Here’s a question that everyone should be asking the next time they pick up a soda. Is the soda worth walking five miles or running for an hour? That’s exactly how long it would take to work off every can of soda you consume, but you probably have never thought about it in that way
Displaying caloric information in a more understandable format may lead to a sharp decline in purchase of sugary drinks, a study published in the American Journal of Public Health reports. The study was carried out by researchers at Johns Hopkins Bloomberg School of Public Health in low-income Baltimore neighborhoods. “People don’t really understand what it means to say a typical soda has 250 calories,” claims Sara Bleich, associate professor at the university.
When people are forced to face the physical cost of calories, they respond with healthier choices. To many Americans, calories look simply as numbers, we know roughly how many we should eat, but most of us don’t pay attention to the true cost of calories. Bleich argues that in low-income areas, this phenomenon has an even greater affect on choices made in regard to nutrition. When asked about her specific interest in these areas, she noted “heavy drug use” and “all kinds of disadvantages” would have a bearing on how informed these populations are.

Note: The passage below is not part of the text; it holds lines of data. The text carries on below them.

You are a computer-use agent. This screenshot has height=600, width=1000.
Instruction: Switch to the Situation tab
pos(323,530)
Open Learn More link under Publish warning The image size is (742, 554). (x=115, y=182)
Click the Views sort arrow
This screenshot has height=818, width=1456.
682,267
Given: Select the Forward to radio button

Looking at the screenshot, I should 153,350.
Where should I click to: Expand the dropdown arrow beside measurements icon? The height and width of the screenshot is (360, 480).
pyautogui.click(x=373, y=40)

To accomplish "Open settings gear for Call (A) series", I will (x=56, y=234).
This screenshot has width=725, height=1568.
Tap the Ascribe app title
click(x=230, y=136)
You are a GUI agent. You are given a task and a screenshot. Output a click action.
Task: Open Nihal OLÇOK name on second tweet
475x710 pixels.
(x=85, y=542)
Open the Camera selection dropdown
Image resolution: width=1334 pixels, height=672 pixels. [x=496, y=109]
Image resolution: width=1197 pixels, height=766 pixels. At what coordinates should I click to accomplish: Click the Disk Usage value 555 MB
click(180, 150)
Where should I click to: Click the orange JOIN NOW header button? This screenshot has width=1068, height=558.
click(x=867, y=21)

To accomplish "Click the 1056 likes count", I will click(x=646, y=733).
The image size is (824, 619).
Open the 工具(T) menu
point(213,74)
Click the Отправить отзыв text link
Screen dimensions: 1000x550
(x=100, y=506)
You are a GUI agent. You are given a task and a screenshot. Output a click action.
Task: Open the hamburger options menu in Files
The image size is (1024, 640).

With so many other things to worry them, “Who the heck is going to care how many calories are in the sodas that they’re drinking?,” Bleich asks.
Signs displaying calorie information in terms of physical activity — 50 minutes of running, 5 miles of walking — were placed inside corner shops in small, predominantly poor neighborhoods in Maryland. The mostly-teen customer base either skipped the drinks all together, or chose smaller drinks. According to the study customers were purchasing, on average, 203 calories’ worth of sugar-filled beverages, after the signs went up this number dropped to 173. For such a basic experiment, this change is significant.
Our bodies need calories to function, they are nothing to fear at all, just units that measure our nutrition. In other terms, a calorie is a unit of energy, a measurement of how much fuel a food item supplies to your body. It is the energy imbalance, created by over or under-eating, and over or under-exercising that cause health problems within the body. Too many calories taken in and not enough burned creates a surplus, which leads to fat growth. Excessive fat, especially around the heart, is very dangerous as it will most likely result in fatal diseases, such as heart disease.
Many Americans suffer from obesity, but the correlation between obesity and socioeconomic class is one that holds a special cause for concern. Could it be a simple lack of knowledge keeping Americans fat? If this is the case, the new signs could help to end our infamous obesity epidemic. It is estimated that nearly 20 restaurant chains could be displaying the new signs by the beginning of next year.